Excerpted text:
==================================================
Kristy McNichol is a tough, poor chainsmoking tomboy.  Tatum O'Neal is a prissy rich girl wearing the latest designs.  They're sent off to summer camp by parents who are having problems: McNichol's single mom Blye is man hunting, and O'Neal's parents are on the verge of a divorce.  After the two polar opposites get off on the wrong foot with a fight on the bus, McNichol and O'Neal are egged on by snooty aspiring model Errickson (think Mena Suvari's AMERICAN BEAUTY character) to settle their differences with a contest: as the only two "inexperienced" girls at camp, they will compete to see who loses her virginity first--with everyone else wagering on the outcome.  McNichol sets her sights on Matt Dillon from the neighboring boys' camp, while O'Neal aims older: French-speaking swim coach Armand Assante (30 at the time to O'Neal's 16!).




LITTLE DARLINGS is yet another film at odds with its marketing.  Those of a certain age (I was 11) at the time of LITTLE DARLINGS' release will remember print ads playing up the titillation factor, but the two teenaged stars were already respected Emmy (McNichol, for FAMILY) and Oscar (O'Neal, for PAPER MOON) winners, and the script by Kimi Peck and Dalene Young is ultimately a sensitive coming-of-age drama despite the comedic elements.  There's some profanity, sure, but no F-bombs, and if you blink you'll miss the only glimpse of nudity: males skinny dipping, from Schacter's binocular-aided P.O.V.  Yup, LITTLE DARLINGS is not only a rare summer camp teen drama, it's a chick flick.
==================================================
Excerpted records:

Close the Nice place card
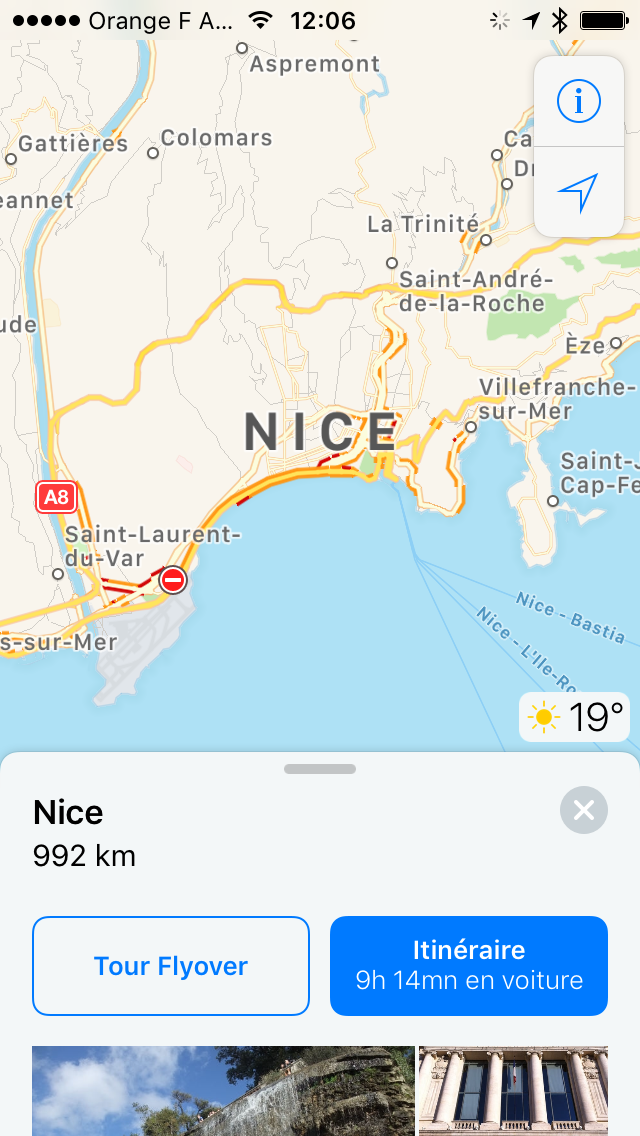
==================================================
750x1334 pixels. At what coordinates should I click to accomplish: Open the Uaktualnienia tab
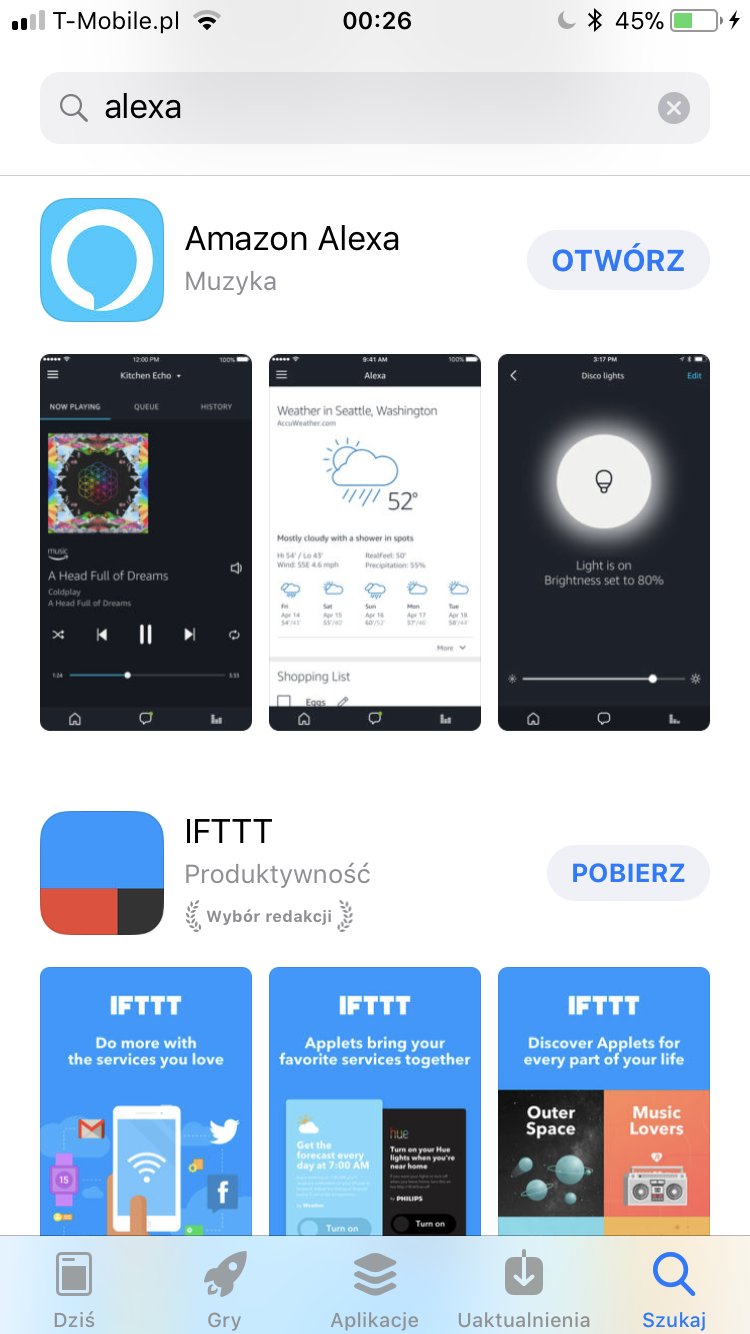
==================================================
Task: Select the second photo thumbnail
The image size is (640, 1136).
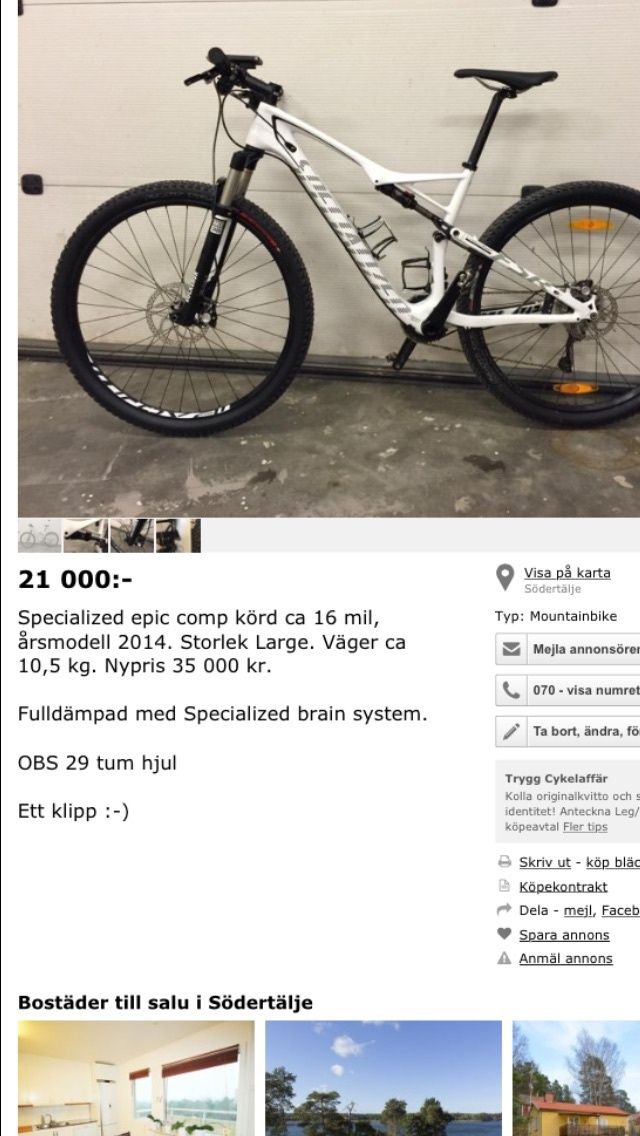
==================================================
Job A: Quote the Little Darlings review word for word, everything from "LITTLE DARLINGS is yet" down to "a chick flick.".
Job B: Extend the Little Darlings review with new text that picks up after its final sentence.

Written answer A:
LITTLE DARLINGS is yet another film at odds with its marketing.  Those of a certain age (I was 11) at the time of LITTLE DARLINGS' release will remember print ads playing up the titillation factor, but the two teenaged stars were already respected Emmy (McNichol, for FAMILY) and Oscar (O'Neal, for PAPER MOON) winners, and the script by Kimi Peck and Dalene Young is ultimately a sensitive coming-of-age drama despite the comedic elements.  There's some profanity, sure, but no F-bombs, and if you blink you'll miss the only glimpse of nudity: males skinny dipping, from Schacter's binocular-aided P.O.V.  Yup, LITTLE DARLINGS is not only a rare summer camp teen drama, it's a chick flick.

Written answer B:
The MPAA gave it an "R" but teen boys were hooked by the marketing, teen girls by the word-of-mouth, and LITTLE DARLINGS ended up 20th at the box office for the year 1980, grossing the equivalent of just under $100 million in today's dollars ($34 million in '80 if you're curious).  They just don't make 'em like this any more. In addition to the central plot, there's underage drinking/smoking and perhaps the biggest eyebrow raiser today: the aphrodisiacs and other questionable pills/potions passed out by Nixon's tween hippie chick.

McNichol is the standout but the teen cast is uniformly strong, with future stars Nixon and Dillon already showing considerable chops.  Peck and Young help out with credible dialogue.  Their script is far from perfect: the resolution of the O'Neal-Assante situation (potentially very sticky) is glossed over too quickly and the food fight seems forced, as if they were trying to "punch up" a script deemed too serious.  Overall, though, LITTLE DARLINGS is a solid drama from a perspective too seldom seen in the summer camp subgenre, and given its popularity its absence from DVD is particularly puzzling.  Maxwell directed McNichol again in 1981's THE NIGHT THE LIGHTS WENT OUT IN GEORGIA.  O'Neal went on to another May-December romance in her next film, the disastrous CIRCLE OF TWO, with 54 year old(!) Richard Burton.


So....why isn't this on DVD yet?

The central plot focuses on a 15 year old girl attempting to seduce a man twice her age.  The soundtrack features Supertramp, Blondie, John Lennon and the Bellamy Brothers (among others) making music rights an issue.  Underage drinking, underage smoking, and both leads have faded from the public eye as adults.  Matter of fact, McNichol hasn't acted at all in well over a decade.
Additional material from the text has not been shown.